Liability. They're an automaker, and I'll bet that changes their 
product liability picture *dramatically* as compared to you and I.

What's more this is a completely NEW car with totally new technologies 
no one had built before. They weren't just slapping Optimas and a Zilla 
into a Camaro. Most of the features on this car, nobody knew how this 
stuff would age. Would the frame deteriorate over time and shatter on a 
pothole on the 101? Would corrosion in the controller cause traction 
current to be exposed to the driver? What if a future owner took one to 
road-salt country? Nobody knew. This car is a wild weasel of 
liability risk.

So cut GM some slack on this one. What a horrid day for EVs if one was 
publicly involved in a freak accident!

Now the EV1 race car is a different thing. People expect race cars to 
explode in a ball of flames. Nobody sues Ford when a Mustang dragster 
blows up because the racer is expected to modify every aspect of the 
vehicle for racing. Plus I believe this donation was prior to the 
others (Sept. 2002)?


Robert






> Charles Whalen wrote:
> > IIRC, I believe Brigham Young University has run their supercap-powered EV1
> > down dragstrips around the country for a couple of years now, including at
> > PoDC in Hagerstown, as I recall. I would think that a dragstrip could be
> ...


----------



## EVDL List (Jul 27, 2007)

*Re: [EVDL] GM reacts to the WWU EV1 Resurrection. (or did they)*

Not any more than it does for, say, ... hhhmmm ... how about Toyota?, for
example, ... which produced the RAV4-EV at the same time that GM produced
the EV1. Only difference being that I happen to own two RAV4-EVs, along
with 337 other RAV4-EVs also privately owned and operated as daily drivers,
compared to exactly none in the case of the EV1. Why? Because Toyota
decided to take all of those kind of liability risks that you speak of,
arising out of all of those unknowns and uncertainties you mentioned,
whereas GM did not.

> What a horrid day for EVs if one was publicly involved in a freak
> accident!

Hhhmm, ... somehow I don't think so. RAV4-EVs are, unfortunately,
occasionally involved in accidents (just like any other make and model of
car), some pretty bad in which the insurance companies have made initial
determinations to "total" the car. ... "A horrid day for EVs"? No, not by
any stretch of the imagination. ... A horrid day for that particular
RAV4-EV owner? Yes, absolutely! That it is not "a horrid day for EVs" is
evidenced by the fact that you and most others on this particular list have
probably never even heard of such accidents, which however are discussed on
the RAV4-EV list. There is enough overlap of subscribers between the two
lists, but I have never seen anyone come running over from the RAV4-EV list
to the EVDL making a big deal about a RAV4-EV accident and exclaiming "what
a horrid day for EVs".

**Provided material**
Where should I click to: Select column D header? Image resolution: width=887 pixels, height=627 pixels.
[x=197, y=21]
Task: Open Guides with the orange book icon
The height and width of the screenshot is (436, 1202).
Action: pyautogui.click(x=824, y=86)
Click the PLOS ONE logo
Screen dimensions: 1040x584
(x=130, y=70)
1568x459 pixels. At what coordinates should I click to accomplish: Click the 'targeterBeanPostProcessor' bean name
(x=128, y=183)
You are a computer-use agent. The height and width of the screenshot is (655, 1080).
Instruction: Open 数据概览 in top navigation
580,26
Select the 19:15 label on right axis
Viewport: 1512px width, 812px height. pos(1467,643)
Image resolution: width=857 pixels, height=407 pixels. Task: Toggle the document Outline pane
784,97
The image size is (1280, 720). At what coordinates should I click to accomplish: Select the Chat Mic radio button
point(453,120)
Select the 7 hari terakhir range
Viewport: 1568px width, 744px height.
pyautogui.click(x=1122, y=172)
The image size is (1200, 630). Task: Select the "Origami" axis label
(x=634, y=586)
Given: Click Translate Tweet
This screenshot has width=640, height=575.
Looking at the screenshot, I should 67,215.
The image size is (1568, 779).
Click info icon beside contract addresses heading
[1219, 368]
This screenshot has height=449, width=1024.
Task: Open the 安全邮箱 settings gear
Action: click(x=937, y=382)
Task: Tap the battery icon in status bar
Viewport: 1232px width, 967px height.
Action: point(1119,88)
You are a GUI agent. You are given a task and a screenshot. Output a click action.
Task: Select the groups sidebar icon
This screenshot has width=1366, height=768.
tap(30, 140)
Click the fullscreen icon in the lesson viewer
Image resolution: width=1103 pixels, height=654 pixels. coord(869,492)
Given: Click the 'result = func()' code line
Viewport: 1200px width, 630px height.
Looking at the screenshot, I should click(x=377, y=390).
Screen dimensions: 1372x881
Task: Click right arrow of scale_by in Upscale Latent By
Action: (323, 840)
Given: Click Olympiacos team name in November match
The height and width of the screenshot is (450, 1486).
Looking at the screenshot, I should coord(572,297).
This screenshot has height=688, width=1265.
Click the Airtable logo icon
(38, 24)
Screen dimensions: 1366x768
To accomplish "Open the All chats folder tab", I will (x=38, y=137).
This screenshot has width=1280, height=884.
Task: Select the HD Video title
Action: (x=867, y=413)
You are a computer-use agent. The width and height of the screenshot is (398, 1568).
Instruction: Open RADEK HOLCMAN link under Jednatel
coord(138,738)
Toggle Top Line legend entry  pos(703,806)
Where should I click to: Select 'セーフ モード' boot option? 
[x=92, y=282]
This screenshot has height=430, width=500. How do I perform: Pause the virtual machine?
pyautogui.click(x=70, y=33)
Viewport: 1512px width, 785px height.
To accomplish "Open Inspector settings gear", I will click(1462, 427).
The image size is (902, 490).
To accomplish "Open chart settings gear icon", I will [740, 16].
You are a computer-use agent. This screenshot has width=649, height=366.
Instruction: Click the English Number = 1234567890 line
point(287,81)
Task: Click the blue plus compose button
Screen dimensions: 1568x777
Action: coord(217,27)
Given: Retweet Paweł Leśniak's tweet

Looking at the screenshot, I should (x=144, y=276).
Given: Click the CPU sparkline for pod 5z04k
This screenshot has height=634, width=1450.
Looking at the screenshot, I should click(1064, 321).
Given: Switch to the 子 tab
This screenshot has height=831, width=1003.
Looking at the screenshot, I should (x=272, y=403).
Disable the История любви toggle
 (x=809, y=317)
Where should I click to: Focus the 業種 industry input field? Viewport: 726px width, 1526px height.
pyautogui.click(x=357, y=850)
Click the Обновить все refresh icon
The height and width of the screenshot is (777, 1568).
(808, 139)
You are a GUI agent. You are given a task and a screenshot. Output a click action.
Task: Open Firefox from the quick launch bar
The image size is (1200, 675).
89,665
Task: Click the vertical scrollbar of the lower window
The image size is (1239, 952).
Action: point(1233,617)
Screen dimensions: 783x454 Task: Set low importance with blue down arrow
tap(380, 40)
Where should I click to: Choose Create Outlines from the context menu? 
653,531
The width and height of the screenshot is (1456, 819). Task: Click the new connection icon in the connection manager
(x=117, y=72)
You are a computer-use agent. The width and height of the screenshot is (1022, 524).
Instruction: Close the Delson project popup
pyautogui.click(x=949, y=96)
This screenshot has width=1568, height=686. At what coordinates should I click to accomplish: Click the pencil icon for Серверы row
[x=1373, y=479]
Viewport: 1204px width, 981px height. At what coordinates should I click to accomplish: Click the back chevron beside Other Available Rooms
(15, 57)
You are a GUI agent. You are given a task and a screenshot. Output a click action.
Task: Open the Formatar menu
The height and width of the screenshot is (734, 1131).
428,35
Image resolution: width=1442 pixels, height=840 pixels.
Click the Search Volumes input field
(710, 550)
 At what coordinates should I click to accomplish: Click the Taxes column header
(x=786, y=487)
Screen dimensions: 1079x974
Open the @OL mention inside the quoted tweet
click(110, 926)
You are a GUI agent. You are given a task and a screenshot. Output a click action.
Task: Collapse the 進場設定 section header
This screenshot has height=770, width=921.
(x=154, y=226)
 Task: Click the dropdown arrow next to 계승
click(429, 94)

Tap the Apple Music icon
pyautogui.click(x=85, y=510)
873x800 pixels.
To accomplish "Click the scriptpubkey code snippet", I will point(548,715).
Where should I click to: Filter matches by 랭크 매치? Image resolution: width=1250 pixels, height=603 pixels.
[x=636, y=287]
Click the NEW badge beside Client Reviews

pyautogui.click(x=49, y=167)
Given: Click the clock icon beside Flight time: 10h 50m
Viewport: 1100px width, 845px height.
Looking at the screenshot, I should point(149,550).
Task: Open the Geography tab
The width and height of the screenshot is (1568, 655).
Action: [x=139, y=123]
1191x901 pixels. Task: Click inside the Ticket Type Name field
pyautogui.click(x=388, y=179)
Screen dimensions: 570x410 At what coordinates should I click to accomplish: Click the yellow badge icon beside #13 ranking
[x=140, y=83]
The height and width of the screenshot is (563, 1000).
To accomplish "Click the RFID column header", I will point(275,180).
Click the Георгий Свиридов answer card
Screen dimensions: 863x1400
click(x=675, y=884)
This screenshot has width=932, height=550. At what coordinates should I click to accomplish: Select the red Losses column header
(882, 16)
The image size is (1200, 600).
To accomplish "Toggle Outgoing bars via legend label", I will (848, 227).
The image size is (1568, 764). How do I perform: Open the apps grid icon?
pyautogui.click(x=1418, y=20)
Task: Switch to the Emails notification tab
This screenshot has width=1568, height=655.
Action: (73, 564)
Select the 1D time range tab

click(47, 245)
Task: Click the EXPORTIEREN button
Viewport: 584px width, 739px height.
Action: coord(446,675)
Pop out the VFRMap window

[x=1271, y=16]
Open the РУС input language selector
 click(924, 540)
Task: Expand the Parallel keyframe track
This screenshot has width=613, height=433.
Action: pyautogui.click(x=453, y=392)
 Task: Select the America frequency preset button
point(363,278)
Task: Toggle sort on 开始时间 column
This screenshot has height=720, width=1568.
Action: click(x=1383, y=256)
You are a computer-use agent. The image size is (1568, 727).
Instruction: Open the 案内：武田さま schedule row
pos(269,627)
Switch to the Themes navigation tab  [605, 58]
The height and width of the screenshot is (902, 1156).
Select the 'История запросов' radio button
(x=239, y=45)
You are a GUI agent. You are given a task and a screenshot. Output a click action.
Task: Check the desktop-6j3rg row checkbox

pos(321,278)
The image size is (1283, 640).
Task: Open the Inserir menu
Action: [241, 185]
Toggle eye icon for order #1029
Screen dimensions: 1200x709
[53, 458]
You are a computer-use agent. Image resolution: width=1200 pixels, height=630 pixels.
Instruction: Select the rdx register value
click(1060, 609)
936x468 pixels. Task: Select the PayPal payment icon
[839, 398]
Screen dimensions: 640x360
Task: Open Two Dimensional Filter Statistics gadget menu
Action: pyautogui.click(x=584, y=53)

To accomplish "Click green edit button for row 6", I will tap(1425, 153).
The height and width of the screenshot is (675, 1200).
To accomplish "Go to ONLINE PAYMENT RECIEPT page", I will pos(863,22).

**Your objective**
Reproduce word for word the passage of the EV1 forum thread above that opens with the words "What's more this" and closes with "a freak accident!".

**Correct response**
What's more this is a completely NEW car with totally new technologies 
no one had built before. They weren't just slapping Optimas and a Zilla 
into a Camaro. Most of the features on this car, nobody knew how this 
stuff would age. Would the frame deteriorate over time and shatter on a 
pothole on the 101? Would corrosion in the controller cause traction 
current to be exposed to the driver? What if a future owner took one to 
road-salt country? Nobody knew. This car is a wild weasel of 
liability risk.

So cut GM some slack on this one. What a horrid day for EVs if one was 
publicly involved in a freak accident!